## Action item
Lines with "input" in the records below: say how many there are, and add nothing.

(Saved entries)
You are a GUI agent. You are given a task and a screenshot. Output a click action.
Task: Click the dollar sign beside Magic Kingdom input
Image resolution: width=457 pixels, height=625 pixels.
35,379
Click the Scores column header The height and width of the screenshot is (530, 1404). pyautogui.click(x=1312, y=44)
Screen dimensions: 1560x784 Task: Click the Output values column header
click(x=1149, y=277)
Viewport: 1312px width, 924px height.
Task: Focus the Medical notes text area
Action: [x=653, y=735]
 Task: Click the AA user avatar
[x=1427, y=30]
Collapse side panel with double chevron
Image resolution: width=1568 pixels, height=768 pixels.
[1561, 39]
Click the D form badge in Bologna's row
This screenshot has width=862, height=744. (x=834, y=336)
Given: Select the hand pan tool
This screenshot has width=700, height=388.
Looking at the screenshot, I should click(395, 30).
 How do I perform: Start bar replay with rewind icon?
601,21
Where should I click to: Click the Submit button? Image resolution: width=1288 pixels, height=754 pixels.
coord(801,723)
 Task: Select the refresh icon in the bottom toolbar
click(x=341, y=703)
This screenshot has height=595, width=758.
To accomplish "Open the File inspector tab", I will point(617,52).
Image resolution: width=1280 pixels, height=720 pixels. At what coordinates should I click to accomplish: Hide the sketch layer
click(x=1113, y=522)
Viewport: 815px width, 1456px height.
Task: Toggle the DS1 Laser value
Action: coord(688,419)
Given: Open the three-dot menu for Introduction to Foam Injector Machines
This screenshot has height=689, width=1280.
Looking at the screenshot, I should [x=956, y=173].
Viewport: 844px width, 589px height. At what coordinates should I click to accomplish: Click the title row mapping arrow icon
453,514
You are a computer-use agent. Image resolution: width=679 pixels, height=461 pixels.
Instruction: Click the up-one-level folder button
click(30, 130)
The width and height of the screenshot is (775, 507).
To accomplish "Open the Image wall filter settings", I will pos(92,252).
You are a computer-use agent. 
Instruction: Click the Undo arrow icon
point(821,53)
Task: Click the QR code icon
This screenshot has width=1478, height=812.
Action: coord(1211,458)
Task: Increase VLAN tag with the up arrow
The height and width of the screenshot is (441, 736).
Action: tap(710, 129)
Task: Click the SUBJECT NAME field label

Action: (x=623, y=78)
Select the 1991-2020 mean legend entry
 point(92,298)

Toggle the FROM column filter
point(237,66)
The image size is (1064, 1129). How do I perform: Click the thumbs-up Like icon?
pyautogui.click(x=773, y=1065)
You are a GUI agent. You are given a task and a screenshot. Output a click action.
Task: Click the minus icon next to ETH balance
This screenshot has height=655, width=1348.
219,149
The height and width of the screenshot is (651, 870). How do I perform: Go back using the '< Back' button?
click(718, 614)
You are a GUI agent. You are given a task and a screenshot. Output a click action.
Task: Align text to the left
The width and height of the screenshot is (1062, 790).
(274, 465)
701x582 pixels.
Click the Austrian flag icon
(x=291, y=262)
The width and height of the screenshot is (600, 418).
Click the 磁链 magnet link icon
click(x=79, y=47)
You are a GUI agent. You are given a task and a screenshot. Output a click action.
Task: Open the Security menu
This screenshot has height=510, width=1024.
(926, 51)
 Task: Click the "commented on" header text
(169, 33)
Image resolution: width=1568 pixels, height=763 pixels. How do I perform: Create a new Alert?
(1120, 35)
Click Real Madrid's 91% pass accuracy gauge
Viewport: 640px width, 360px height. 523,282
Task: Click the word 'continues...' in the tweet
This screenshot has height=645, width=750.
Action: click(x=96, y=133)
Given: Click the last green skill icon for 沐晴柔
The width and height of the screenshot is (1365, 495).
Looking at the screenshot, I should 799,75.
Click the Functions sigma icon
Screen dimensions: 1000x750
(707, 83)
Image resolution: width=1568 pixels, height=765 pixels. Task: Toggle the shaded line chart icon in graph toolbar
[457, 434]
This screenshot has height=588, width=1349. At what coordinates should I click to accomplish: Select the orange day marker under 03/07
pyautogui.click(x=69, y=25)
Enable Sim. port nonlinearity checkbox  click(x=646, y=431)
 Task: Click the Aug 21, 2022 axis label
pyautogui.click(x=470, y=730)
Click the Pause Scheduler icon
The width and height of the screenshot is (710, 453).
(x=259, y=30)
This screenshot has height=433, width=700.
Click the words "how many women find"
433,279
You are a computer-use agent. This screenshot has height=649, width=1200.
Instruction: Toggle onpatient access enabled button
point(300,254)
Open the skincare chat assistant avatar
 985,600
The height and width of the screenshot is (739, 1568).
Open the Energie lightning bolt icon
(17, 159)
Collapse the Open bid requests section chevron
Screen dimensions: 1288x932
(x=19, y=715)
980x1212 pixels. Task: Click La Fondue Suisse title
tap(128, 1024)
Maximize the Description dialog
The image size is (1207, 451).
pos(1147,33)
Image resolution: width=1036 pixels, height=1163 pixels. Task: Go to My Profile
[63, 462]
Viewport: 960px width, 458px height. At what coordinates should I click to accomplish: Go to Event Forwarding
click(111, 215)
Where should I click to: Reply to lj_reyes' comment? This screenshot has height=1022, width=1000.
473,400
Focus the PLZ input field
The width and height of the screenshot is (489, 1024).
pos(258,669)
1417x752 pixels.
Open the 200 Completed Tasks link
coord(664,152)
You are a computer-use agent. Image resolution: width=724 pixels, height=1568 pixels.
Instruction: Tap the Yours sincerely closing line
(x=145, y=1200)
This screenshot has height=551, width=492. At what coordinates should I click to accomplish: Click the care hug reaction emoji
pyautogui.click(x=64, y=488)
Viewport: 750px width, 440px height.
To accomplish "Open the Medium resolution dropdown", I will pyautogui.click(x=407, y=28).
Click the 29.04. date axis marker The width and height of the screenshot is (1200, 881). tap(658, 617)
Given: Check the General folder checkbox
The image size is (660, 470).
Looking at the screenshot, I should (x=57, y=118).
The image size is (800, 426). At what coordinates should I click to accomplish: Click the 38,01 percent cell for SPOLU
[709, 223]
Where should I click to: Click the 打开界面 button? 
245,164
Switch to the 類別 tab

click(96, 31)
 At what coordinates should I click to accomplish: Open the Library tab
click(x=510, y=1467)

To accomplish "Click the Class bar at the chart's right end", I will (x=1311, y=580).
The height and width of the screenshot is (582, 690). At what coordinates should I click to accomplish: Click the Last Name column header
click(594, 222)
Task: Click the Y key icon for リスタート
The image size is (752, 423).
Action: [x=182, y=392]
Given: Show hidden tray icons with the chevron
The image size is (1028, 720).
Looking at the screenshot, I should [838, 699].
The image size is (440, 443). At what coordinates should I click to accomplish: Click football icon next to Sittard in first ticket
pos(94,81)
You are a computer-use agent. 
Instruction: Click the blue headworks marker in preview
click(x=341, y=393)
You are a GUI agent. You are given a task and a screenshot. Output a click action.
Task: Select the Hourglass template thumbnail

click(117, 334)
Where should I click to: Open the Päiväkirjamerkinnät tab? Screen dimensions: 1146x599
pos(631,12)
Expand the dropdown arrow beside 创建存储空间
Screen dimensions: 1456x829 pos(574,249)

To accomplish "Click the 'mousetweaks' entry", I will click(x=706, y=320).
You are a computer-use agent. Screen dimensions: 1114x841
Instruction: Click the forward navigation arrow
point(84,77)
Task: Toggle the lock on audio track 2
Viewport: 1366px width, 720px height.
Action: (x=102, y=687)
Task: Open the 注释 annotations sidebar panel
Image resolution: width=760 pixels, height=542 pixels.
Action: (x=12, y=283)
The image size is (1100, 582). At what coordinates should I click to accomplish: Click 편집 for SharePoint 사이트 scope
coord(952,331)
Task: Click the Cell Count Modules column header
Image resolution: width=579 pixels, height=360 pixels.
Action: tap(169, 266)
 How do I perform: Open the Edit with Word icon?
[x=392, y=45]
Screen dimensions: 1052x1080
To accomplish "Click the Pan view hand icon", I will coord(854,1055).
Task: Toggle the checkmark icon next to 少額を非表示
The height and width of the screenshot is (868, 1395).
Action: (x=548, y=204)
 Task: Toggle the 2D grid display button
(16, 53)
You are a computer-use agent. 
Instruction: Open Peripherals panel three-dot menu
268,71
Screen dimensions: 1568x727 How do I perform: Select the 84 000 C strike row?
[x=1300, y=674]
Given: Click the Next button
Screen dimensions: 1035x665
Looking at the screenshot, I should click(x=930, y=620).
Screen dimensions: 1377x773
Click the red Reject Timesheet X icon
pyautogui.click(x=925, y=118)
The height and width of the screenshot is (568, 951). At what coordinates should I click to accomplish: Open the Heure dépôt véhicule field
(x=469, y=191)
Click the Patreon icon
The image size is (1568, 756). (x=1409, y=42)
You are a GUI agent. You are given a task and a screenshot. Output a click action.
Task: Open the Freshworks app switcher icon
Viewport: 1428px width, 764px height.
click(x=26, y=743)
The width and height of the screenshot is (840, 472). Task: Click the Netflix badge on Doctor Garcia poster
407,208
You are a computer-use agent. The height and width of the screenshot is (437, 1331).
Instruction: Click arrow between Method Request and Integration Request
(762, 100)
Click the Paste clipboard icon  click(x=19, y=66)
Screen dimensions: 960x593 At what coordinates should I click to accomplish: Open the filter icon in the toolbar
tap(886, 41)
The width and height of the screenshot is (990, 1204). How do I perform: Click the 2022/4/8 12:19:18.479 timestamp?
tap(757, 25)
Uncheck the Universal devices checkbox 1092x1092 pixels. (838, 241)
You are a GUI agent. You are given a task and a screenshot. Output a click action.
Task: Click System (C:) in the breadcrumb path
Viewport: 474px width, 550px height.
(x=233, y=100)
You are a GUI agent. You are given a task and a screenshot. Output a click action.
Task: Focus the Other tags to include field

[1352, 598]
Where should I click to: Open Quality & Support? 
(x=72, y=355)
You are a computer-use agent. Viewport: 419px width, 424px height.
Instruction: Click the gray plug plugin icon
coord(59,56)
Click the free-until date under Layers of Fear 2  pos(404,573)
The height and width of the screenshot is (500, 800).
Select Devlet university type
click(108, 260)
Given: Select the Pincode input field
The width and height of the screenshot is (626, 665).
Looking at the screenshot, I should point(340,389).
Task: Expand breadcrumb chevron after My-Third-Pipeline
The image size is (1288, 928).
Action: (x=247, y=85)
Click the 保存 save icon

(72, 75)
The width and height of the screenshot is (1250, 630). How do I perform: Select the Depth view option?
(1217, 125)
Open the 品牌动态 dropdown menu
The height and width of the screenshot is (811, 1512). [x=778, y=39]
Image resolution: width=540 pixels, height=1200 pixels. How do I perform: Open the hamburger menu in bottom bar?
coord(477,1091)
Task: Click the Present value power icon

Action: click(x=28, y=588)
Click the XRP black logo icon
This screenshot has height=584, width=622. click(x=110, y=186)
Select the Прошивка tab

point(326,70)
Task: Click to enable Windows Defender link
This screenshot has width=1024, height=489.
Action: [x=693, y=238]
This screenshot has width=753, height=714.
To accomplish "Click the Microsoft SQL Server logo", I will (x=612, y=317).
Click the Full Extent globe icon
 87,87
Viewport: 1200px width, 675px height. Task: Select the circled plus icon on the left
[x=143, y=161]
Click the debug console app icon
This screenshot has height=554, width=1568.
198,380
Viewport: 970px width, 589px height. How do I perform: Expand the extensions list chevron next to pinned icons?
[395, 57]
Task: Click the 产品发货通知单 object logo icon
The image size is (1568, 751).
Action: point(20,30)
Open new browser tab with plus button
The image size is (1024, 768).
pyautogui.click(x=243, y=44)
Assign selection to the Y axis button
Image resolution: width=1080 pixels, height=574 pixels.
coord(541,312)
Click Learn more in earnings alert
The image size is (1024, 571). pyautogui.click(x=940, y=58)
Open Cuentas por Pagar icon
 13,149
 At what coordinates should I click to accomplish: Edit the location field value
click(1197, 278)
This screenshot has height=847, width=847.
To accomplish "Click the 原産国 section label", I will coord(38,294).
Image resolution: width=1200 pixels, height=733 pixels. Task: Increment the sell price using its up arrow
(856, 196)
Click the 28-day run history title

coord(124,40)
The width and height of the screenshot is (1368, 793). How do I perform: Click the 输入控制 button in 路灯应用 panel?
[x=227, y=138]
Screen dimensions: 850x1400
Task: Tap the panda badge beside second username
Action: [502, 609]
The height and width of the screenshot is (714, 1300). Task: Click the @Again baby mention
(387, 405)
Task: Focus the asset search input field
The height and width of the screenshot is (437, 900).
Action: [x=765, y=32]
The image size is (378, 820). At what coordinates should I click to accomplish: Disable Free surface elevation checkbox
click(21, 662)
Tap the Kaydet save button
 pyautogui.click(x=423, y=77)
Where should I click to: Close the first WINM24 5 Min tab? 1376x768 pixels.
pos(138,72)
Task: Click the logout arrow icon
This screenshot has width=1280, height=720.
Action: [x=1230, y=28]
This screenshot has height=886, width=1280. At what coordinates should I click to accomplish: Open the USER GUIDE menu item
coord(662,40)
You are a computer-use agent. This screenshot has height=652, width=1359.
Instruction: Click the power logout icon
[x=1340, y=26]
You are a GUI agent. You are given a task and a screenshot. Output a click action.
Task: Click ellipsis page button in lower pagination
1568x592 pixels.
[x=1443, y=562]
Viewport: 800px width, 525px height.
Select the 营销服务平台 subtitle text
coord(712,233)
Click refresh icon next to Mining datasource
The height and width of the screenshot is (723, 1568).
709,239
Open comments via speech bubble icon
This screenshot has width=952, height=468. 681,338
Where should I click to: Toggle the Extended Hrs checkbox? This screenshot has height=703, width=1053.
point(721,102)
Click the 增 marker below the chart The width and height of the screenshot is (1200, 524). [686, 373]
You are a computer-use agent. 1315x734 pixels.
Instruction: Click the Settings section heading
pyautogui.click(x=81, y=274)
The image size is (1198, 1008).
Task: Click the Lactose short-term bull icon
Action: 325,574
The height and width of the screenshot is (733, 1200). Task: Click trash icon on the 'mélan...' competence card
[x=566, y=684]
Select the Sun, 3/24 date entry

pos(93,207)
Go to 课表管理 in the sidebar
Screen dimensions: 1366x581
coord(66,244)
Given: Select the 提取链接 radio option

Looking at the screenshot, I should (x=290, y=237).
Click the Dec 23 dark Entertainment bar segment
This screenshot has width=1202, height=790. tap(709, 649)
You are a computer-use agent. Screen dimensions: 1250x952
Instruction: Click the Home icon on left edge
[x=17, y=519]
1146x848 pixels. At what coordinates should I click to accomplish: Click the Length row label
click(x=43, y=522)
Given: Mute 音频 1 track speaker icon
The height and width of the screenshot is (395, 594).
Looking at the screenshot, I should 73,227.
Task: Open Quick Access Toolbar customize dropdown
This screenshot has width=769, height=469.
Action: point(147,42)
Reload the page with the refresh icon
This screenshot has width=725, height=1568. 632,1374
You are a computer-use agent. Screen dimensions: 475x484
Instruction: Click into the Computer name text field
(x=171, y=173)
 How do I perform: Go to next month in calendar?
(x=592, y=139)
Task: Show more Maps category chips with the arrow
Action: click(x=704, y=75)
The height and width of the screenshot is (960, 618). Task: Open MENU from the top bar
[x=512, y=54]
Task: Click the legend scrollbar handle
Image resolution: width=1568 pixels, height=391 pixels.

## Task response
4